> PROBLEM DESCRIPTION
No pictures belong in the copy. Reproduce exactly the lines beginning at the line containing "Screen dimensions: 1360x706" and continuing to the end of the entries below.

(Stored records)
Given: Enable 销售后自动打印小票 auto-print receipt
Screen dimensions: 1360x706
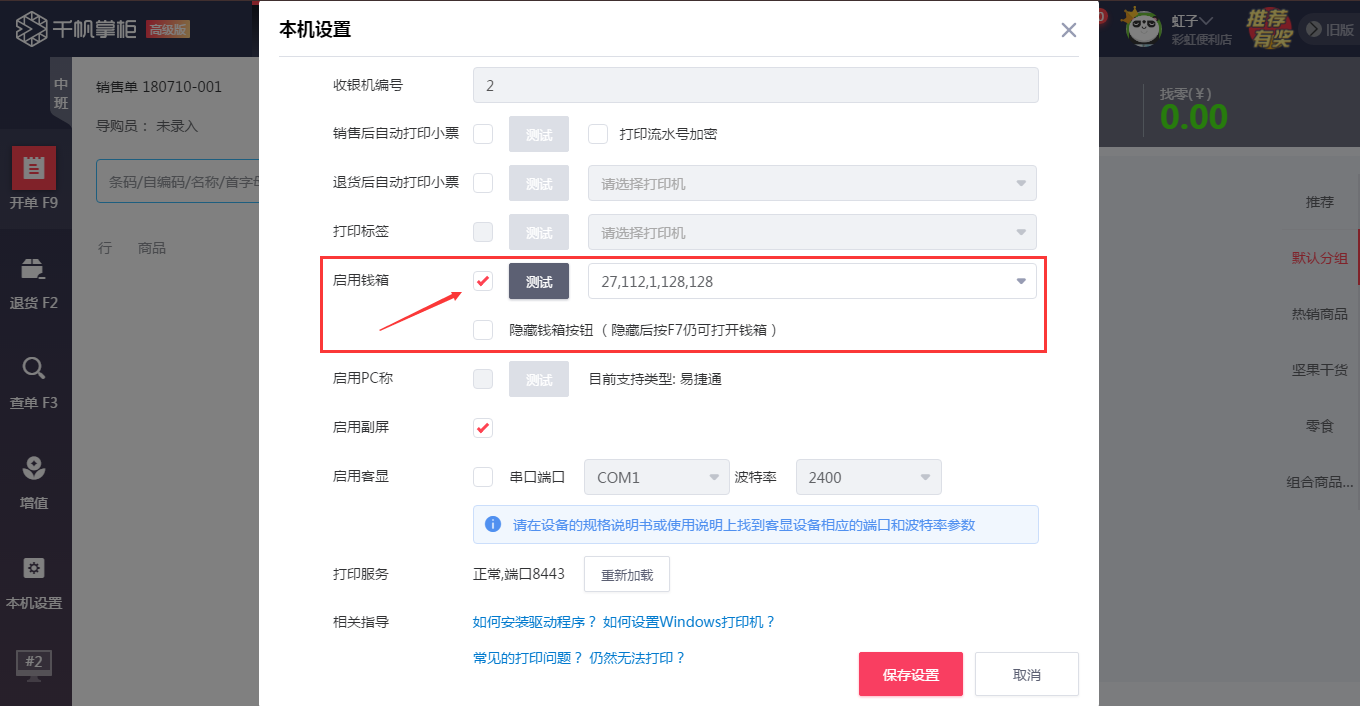Looking at the screenshot, I should [483, 133].
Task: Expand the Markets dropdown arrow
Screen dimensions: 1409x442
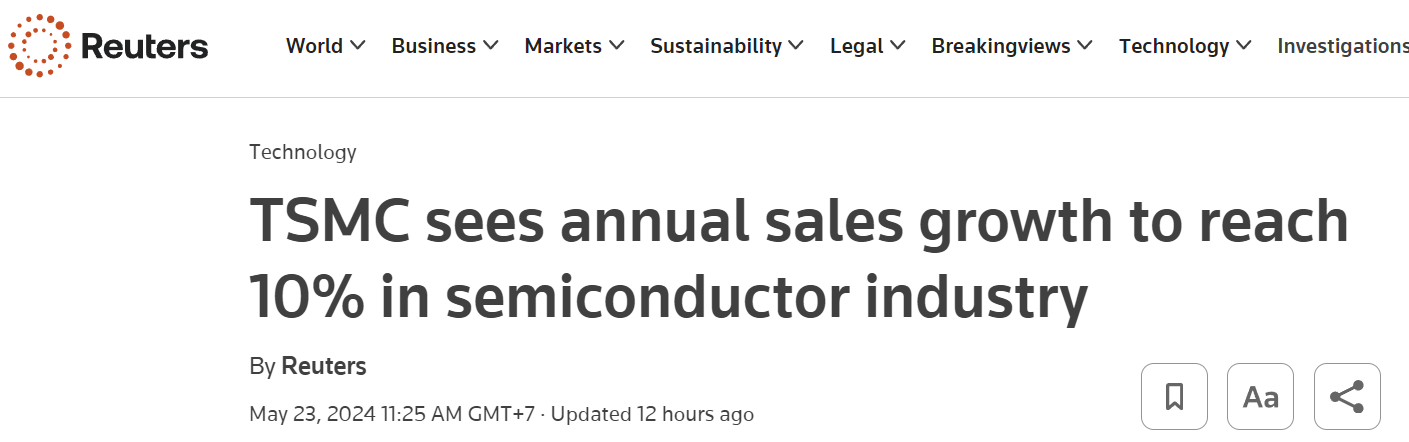Action: [617, 46]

> YOUR SOLUTION
Screen dimensions: 1360x706
Looking at the screenshot, I should [483, 133].
Task: Expand the Markets dropdown arrow
Screen dimensions: 1409x442
Action: [617, 46]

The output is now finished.